__TASK DIRECTIONS__. After locating the line that contains "The width and height of the screenshot is (1172, 701)." in the records below, write out exactly that line and each line after it through the one that contains "is (803, 638).", and nothing else.

[Collected data]
%%
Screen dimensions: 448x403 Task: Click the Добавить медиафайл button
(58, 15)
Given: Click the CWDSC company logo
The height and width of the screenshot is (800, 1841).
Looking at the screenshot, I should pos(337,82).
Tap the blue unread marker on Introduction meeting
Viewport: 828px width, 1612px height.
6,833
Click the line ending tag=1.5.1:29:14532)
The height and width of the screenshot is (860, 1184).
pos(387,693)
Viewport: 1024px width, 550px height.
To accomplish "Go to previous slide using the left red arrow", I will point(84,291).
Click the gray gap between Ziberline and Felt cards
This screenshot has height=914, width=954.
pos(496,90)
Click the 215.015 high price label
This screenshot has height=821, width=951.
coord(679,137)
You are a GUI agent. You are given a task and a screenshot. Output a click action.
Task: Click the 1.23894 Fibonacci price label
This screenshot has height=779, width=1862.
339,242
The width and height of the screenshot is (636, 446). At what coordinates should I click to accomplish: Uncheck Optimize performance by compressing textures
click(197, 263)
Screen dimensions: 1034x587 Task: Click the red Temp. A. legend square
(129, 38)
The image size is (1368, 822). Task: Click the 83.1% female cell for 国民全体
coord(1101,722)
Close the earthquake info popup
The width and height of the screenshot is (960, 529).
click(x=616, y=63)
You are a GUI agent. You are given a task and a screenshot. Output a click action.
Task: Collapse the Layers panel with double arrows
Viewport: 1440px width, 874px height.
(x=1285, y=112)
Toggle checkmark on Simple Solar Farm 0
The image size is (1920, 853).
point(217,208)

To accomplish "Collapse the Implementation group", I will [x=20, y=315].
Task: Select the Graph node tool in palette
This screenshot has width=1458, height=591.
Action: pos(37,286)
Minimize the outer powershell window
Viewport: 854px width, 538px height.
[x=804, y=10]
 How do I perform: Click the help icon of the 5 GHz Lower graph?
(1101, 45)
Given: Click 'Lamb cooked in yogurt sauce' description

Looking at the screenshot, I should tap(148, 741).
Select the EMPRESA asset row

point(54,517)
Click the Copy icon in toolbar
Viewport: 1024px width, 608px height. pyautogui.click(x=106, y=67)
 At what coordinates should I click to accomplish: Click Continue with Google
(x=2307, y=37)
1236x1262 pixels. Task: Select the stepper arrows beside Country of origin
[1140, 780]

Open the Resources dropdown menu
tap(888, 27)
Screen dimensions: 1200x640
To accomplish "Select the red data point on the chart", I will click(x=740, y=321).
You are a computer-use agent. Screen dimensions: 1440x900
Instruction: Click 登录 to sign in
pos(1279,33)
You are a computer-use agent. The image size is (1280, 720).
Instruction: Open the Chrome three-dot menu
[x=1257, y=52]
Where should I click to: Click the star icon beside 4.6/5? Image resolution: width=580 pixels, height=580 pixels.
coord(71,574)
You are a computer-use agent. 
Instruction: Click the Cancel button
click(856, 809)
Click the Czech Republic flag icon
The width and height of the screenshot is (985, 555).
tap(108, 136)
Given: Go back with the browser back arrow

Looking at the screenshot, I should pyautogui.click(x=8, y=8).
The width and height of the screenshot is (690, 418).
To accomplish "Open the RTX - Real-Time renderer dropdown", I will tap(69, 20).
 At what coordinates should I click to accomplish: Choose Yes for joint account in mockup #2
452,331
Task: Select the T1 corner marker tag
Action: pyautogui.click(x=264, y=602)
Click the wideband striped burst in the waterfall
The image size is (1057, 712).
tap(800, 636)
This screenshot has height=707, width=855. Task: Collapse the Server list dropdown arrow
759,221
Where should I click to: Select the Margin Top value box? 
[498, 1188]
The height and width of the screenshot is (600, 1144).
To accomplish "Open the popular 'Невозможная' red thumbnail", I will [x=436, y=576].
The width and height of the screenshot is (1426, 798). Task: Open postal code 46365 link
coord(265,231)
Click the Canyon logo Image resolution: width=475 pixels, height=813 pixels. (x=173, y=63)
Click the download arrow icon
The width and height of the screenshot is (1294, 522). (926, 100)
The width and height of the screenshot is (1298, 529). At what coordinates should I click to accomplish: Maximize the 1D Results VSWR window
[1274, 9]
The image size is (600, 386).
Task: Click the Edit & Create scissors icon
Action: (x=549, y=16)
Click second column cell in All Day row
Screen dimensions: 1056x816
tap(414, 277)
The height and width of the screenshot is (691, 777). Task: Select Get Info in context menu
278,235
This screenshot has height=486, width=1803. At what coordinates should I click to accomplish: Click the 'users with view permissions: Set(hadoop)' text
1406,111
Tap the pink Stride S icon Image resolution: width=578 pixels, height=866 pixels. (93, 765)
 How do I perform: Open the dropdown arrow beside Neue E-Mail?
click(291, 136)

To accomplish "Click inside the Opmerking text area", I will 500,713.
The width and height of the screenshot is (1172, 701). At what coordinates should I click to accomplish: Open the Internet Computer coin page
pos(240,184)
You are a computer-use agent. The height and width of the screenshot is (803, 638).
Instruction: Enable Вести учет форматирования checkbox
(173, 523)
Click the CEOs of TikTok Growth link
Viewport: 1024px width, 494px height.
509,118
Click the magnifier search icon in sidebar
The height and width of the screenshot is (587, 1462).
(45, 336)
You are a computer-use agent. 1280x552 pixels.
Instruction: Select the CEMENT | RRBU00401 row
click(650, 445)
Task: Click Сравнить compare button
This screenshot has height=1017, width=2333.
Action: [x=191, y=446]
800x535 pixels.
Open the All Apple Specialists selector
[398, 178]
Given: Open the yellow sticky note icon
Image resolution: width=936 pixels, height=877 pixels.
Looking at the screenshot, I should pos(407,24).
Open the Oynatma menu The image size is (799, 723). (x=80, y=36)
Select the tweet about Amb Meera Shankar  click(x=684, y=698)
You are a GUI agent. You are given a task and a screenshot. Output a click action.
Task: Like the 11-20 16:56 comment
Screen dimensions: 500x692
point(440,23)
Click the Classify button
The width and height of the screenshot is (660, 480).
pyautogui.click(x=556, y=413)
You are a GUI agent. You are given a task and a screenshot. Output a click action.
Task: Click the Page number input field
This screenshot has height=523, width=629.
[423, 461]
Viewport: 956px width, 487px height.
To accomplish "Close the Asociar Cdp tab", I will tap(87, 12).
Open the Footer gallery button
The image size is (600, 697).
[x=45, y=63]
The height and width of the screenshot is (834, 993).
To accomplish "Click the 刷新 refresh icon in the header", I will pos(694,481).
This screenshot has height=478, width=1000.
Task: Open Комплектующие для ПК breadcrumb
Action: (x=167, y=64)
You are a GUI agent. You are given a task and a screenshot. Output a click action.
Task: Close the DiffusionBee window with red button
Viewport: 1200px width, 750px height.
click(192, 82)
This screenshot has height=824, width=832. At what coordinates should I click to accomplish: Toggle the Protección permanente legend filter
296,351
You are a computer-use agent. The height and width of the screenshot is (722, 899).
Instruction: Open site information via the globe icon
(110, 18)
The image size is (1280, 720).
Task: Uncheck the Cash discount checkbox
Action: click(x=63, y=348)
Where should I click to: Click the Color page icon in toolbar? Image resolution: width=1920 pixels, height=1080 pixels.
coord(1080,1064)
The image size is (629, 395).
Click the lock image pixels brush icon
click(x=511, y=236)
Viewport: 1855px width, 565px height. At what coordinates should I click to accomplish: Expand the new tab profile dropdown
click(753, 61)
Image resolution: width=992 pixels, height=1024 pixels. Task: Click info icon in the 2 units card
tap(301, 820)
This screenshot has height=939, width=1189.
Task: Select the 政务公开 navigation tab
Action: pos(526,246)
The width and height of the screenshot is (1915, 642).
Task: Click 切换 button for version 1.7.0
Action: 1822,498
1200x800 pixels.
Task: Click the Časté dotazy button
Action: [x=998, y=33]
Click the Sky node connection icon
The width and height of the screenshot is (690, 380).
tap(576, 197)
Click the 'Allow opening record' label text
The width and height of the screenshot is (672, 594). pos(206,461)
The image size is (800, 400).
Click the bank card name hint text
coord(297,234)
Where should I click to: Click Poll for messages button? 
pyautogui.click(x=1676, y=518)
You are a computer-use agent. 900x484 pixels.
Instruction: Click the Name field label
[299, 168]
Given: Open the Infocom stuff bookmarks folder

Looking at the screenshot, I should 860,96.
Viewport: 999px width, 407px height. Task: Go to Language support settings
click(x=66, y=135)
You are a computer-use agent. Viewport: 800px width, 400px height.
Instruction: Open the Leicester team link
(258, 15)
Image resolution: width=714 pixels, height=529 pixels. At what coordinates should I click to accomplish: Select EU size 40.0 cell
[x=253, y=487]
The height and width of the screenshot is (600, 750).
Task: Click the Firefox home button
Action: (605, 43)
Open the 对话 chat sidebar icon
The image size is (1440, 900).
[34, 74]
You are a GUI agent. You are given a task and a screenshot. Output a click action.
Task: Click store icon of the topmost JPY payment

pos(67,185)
%%
__TASK SOLUTION__.
The width and height of the screenshot is (1172, 701). At what coordinates should I click to accomplish: Open the Internet Computer coin page
pos(240,184)
You are a computer-use agent. The height and width of the screenshot is (803, 638).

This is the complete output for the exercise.